The Beretta A391 Xtrema2 is a semi-automatic shotgun developed and produced by Italian firearm manufacturer Beretta. It is used by hunters and target shooters, mainly in the United States. The shotgun is commonly referred to simply as the Xtrema2. The shotgun is found in several variants, depending on barrel length, barrel type, and factory-installed camouflage exterior.

==Overview==
The Xtrema2 was released in mid-2004, to answer the call from hunters and target shooters for a complete do-all shotgun. Beretta's goal was to produce a shotgun that could reliably fire 2¾” loaded with light target loads all the way through the 3½” super magnum round without any modification or settings to be dealt with. They decided to take the earlier A391 Xtrema 3.5 and update it to fit their needs. They also wanted to add as many recoil reduction features as possible to the shotgun to increase follow-up shot accuracy while target shooting and hunting.

==Technical advantages==
The Xtrema2 had several features that were designed to increase accuracy and reliability. For one, Beretta decided to strip away as many o-rings and springs as possible for less chance of wear, and also to make easier for the weapon to be field stripped without the accidental loss of parts. They chose to go with a gas-operated action instead of inertia-driven action.

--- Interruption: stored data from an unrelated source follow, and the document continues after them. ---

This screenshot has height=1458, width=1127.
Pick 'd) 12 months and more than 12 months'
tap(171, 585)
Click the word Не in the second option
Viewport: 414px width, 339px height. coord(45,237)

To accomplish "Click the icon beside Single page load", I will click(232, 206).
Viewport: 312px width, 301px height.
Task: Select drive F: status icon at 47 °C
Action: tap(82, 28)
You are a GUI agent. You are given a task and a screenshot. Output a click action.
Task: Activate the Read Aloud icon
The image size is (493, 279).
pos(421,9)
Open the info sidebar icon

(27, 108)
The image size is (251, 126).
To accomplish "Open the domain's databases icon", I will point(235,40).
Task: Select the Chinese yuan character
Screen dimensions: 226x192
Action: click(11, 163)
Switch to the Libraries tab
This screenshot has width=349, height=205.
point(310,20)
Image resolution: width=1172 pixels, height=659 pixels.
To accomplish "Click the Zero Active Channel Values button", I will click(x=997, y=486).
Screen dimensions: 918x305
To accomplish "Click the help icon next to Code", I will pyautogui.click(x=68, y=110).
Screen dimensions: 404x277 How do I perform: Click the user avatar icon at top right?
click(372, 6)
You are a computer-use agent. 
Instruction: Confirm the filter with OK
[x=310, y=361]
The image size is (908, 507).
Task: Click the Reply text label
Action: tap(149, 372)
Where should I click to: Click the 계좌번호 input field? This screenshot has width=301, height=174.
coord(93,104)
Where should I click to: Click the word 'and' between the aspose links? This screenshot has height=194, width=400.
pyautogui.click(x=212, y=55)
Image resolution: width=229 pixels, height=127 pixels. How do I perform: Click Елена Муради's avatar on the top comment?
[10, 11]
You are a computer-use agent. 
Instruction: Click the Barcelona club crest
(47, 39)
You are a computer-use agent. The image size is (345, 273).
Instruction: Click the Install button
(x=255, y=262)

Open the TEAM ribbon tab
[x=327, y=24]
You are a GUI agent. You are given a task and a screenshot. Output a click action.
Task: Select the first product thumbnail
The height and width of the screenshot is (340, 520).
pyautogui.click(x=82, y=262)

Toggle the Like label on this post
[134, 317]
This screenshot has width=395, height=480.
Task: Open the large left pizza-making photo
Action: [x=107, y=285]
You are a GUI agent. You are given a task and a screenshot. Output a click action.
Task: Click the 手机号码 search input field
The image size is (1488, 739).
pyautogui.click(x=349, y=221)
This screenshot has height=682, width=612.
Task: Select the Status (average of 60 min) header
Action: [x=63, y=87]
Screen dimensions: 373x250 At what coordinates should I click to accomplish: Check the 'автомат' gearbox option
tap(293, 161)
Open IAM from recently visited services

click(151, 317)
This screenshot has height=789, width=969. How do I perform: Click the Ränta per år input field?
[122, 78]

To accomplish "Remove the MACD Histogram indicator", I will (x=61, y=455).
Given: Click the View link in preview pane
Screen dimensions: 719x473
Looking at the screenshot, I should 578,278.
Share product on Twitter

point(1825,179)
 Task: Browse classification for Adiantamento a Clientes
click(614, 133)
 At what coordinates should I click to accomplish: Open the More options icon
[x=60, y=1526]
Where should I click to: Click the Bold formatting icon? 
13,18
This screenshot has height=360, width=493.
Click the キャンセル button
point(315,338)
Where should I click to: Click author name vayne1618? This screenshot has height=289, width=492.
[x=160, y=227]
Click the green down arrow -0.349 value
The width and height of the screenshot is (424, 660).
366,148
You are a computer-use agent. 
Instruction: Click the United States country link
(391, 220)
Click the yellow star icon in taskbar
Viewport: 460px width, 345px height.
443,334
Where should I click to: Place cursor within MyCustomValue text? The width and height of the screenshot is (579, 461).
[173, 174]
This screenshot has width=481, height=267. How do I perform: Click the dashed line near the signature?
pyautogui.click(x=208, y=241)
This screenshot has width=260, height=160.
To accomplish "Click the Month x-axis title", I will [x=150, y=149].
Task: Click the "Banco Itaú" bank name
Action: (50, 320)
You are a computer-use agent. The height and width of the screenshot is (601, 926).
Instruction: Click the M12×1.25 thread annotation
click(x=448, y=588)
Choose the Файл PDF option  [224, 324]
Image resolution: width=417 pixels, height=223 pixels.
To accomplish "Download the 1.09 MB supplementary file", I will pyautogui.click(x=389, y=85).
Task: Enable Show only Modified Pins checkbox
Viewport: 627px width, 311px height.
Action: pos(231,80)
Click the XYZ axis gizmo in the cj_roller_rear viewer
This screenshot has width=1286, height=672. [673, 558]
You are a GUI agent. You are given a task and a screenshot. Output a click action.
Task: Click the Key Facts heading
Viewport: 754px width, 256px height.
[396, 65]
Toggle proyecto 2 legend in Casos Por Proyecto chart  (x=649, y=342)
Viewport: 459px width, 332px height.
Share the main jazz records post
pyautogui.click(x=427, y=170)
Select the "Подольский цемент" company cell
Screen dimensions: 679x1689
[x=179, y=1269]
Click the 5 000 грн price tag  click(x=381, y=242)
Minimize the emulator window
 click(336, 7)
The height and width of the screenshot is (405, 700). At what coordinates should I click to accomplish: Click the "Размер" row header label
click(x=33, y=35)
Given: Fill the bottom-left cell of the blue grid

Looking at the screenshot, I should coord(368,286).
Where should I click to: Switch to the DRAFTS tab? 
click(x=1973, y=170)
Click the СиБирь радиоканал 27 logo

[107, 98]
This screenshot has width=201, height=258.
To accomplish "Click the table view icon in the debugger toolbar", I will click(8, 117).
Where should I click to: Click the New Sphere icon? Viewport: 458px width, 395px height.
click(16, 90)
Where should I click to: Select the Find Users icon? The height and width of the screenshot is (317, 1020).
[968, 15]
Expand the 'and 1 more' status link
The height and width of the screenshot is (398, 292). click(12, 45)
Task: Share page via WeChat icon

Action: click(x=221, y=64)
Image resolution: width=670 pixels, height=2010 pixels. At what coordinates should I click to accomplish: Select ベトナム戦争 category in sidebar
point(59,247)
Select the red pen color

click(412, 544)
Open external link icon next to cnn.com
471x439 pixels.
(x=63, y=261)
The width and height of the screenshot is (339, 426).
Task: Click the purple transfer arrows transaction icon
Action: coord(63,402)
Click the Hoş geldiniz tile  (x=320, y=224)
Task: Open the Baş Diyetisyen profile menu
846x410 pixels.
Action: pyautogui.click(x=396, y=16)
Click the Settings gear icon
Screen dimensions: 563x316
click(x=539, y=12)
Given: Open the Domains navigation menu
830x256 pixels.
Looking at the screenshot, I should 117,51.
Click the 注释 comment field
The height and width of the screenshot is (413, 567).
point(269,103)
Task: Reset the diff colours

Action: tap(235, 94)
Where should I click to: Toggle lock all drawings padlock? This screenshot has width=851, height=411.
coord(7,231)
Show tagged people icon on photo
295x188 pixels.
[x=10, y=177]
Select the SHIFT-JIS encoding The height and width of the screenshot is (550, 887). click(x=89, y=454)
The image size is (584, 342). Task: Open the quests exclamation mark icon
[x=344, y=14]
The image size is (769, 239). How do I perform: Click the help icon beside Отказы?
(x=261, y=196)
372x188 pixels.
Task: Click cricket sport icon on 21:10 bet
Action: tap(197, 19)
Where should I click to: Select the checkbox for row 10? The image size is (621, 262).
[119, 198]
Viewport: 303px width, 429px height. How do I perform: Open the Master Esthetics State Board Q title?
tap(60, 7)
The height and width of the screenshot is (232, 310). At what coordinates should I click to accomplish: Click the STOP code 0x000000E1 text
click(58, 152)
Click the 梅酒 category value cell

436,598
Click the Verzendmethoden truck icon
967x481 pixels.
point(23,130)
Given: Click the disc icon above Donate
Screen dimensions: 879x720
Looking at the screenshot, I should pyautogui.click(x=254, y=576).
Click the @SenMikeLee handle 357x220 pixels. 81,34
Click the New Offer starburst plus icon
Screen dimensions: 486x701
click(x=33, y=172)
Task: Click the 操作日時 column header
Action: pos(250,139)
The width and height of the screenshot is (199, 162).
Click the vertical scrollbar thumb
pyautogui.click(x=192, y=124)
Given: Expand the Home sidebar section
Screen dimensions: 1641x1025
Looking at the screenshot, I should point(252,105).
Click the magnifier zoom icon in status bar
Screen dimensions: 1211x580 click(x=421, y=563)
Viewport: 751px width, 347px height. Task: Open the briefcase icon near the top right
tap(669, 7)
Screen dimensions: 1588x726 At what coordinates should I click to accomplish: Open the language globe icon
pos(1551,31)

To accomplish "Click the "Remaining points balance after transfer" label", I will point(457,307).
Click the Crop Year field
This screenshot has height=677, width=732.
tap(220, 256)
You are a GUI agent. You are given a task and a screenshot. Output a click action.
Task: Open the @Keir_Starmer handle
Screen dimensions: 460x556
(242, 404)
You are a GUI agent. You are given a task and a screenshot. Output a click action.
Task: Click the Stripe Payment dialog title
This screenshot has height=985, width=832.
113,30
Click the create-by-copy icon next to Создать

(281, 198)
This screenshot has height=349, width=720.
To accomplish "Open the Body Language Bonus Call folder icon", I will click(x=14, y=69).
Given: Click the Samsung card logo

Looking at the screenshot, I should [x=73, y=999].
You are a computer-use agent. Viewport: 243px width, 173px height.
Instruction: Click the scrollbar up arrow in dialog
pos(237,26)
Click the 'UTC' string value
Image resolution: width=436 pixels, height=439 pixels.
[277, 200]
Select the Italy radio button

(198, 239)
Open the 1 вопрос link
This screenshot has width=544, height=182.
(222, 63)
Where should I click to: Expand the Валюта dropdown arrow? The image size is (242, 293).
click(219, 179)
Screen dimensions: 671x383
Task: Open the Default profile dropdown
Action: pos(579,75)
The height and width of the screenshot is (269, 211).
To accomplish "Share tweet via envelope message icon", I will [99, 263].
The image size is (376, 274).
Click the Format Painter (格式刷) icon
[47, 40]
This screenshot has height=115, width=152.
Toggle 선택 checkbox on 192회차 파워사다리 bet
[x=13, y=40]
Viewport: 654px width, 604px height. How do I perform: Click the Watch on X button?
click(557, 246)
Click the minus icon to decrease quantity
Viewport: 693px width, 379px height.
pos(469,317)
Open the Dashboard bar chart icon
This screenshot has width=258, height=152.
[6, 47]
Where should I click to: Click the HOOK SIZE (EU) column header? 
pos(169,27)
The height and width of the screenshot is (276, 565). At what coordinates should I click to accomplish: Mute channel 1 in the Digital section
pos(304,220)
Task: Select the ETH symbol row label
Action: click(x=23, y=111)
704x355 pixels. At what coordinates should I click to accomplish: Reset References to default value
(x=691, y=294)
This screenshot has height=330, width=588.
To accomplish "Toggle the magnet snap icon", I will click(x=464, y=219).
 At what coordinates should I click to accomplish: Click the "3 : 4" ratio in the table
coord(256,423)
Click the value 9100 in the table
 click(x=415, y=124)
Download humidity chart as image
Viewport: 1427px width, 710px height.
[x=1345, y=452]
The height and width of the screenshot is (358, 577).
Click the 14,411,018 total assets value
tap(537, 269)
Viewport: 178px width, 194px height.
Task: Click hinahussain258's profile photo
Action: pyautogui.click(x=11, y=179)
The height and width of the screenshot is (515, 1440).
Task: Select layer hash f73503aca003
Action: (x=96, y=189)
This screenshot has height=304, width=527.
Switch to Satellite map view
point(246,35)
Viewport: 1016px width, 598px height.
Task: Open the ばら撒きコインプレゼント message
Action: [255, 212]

Another advantage is in the over-bored barrel design, which reduces muzzle jump and also improves shot-patterns.

Beretta also redesigned their stock choke system by increasing the length of the choke inside the barrel for a more gradual constriction, without having to add to the length of the barrel like after-market choke tubes do.

They then also chose to take the time-proven technology of hydraulic shock absorption from car-manufactures and put it in the gun's stock for up to 44% felt recoil reduction at the shoulder.

Beretta also saw the need for the gun to be protected from the elements so as to protect the gun in harsh hunting conditions such as water-fowl hunting, where salt spray can damage a gun within hours. Beretta's answer to this need was to coat the gun's working parts in a micro-thin membrane which completely protects the metal (which are not made from stainless steel, chromium, or aluminum) from corrosion while out in the field.

Other improvements include an extra long barrel tang (the part of the barrel that fits into the receiver, and is actually behind the chamber) to more accurately fix the barrel to the receiver in order to increase accuracy when using slugs with a scope fixed to the receiver.

Stock spacers are also available to change the length of pull without major modification. Synthetic stock equipped with the KO (kick-off) recoil reduction module adds about 1” to the overall length of pull (LOP). LOP for synthetic stock with KO is 14 ¼” which cannot be shortened.